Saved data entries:
== Segment start ==

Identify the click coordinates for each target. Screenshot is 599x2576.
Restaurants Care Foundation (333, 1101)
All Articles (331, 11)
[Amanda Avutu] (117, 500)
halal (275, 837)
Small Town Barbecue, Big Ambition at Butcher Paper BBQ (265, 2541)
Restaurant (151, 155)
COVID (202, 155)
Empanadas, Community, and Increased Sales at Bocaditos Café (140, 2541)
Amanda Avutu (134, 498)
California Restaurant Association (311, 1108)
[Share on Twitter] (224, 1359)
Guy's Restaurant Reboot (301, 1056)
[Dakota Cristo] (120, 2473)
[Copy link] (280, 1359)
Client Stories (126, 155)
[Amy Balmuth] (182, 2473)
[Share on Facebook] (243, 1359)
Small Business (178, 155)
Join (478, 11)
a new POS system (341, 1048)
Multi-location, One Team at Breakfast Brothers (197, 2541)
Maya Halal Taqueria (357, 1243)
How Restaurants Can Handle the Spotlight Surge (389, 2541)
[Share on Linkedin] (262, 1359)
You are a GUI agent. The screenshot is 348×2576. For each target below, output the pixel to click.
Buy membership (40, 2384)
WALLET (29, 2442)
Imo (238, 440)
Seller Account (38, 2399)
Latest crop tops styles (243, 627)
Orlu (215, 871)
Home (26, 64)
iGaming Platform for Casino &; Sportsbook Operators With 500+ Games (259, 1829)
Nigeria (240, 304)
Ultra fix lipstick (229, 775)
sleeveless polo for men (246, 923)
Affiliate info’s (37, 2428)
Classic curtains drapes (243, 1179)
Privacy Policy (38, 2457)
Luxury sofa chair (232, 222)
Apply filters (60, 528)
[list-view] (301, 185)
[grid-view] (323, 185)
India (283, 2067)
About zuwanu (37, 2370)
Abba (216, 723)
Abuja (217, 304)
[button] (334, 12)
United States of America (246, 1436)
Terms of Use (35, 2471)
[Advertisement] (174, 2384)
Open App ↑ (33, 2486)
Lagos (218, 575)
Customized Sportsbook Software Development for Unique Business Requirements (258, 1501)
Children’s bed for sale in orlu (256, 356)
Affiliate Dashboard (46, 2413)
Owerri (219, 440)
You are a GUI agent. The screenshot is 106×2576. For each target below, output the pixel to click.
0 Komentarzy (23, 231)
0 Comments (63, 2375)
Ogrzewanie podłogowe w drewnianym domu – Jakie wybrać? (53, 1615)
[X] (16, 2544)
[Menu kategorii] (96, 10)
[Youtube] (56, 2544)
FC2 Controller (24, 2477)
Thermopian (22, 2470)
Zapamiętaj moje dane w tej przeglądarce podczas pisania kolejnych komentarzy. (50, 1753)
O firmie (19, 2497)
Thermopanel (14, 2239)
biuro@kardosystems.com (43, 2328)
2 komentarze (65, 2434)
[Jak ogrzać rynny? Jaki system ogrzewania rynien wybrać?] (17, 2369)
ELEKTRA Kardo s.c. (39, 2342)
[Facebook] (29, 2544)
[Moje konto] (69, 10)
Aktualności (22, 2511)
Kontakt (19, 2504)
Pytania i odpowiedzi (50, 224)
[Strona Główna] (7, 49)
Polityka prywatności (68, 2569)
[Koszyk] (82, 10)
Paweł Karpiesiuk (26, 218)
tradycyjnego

== Segment end ==

Your assignment: All lines from the one containing "[Facebook] (29, 2544)" through the last line of the data, both included, are to be retyped exactly, and no other line belongs in the answer.

The answer:
[Facebook] (29, 2544)
[Moje konto] (69, 10)
Aktualności (22, 2511)
Kontakt (19, 2504)
Pytania i odpowiedzi (50, 224)
[Strona Główna] (7, 49)
Polityka prywatności (68, 2569)
[Koszyk] (82, 10)
Paweł Karpiesiuk (26, 218)
tradycyjnego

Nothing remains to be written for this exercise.